Nanoporous Ag-Au Bimetallic Triangular Nanoprisms Synthesized by Galvanic Replacement for Plasmonic Applications

Galvanic replacement is a versatile method of converting simple noble metallic nanoparticles into structurally more complex porous multimetallic nanostructures. In this work, roughened nanoporous Ag-Au bimetallic triangular nanoprisms (TNPs) are synthesized by galvanic replacement between smooth Ag triangular plates and AuCl4- ions. Transmission electron microscope and the elementary mapping measurements show that numerous protrusions and pores are formed on the {111} facets, and Ag and Au atoms are homogeneously distributed on the triangular plates.

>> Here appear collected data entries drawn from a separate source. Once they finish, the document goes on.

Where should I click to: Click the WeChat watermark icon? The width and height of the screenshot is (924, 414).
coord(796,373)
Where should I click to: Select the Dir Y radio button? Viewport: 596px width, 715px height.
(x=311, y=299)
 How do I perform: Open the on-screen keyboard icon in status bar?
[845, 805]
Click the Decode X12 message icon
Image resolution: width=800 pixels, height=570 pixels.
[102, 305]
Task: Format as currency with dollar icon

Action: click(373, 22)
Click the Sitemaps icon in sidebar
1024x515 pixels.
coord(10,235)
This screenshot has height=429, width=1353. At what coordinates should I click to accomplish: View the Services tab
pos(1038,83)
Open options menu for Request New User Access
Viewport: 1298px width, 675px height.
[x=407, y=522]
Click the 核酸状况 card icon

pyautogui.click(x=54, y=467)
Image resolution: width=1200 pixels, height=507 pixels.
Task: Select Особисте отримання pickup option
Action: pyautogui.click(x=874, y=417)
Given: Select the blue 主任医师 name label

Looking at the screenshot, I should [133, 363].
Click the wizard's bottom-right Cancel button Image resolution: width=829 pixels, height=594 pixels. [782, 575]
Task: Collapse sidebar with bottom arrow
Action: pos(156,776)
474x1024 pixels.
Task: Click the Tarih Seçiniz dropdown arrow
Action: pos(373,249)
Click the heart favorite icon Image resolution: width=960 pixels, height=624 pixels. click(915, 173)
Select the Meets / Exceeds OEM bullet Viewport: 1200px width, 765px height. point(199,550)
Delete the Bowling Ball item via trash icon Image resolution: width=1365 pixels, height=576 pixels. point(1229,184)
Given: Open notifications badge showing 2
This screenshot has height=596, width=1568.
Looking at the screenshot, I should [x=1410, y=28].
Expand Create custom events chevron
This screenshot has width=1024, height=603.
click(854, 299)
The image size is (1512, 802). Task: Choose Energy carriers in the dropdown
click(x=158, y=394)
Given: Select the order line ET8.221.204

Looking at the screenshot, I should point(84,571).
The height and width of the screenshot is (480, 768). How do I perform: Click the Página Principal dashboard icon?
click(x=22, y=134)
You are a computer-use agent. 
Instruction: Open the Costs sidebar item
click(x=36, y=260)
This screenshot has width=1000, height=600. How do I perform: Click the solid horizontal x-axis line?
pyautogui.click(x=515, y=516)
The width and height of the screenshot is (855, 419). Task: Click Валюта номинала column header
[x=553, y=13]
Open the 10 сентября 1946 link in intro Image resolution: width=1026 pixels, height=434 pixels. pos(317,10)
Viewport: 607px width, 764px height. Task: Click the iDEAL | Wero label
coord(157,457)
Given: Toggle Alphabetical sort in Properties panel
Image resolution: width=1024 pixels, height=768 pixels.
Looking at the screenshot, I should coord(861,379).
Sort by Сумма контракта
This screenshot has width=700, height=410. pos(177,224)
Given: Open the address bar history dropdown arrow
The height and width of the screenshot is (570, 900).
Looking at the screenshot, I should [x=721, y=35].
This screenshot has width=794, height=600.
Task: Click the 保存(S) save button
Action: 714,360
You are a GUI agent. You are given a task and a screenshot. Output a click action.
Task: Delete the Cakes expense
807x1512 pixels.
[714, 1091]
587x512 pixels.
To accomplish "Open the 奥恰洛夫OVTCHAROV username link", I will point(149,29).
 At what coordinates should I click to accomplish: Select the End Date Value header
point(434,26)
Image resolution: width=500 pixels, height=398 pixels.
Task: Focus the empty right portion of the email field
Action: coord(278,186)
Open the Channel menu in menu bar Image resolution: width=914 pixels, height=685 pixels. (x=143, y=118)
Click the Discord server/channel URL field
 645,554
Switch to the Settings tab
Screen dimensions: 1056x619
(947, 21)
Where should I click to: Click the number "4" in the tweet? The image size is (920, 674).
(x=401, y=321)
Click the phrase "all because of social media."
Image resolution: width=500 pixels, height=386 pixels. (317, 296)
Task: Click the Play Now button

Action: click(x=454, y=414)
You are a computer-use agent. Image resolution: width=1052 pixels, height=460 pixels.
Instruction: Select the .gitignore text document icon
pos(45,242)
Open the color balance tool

Due to the additional "hot spots" generated by the surface plasmon coupling of the newly formed protrusions and pores, the roughened nanoporous Ag-Au TNP aggregates demonstrate a higher surface-enhanced Raman scattering enhancement factor (seven times larger) and better reproducibility than that of smooth Ag triangular particle aggregates. These synthesized roughened nanoporous Ag-Au bimetallic TNPs are a promising candidate for the applications in analytical chemistry, biological diagnostics, and photothermal therapy due to their excellent plasmonic performances and good biocompatibility.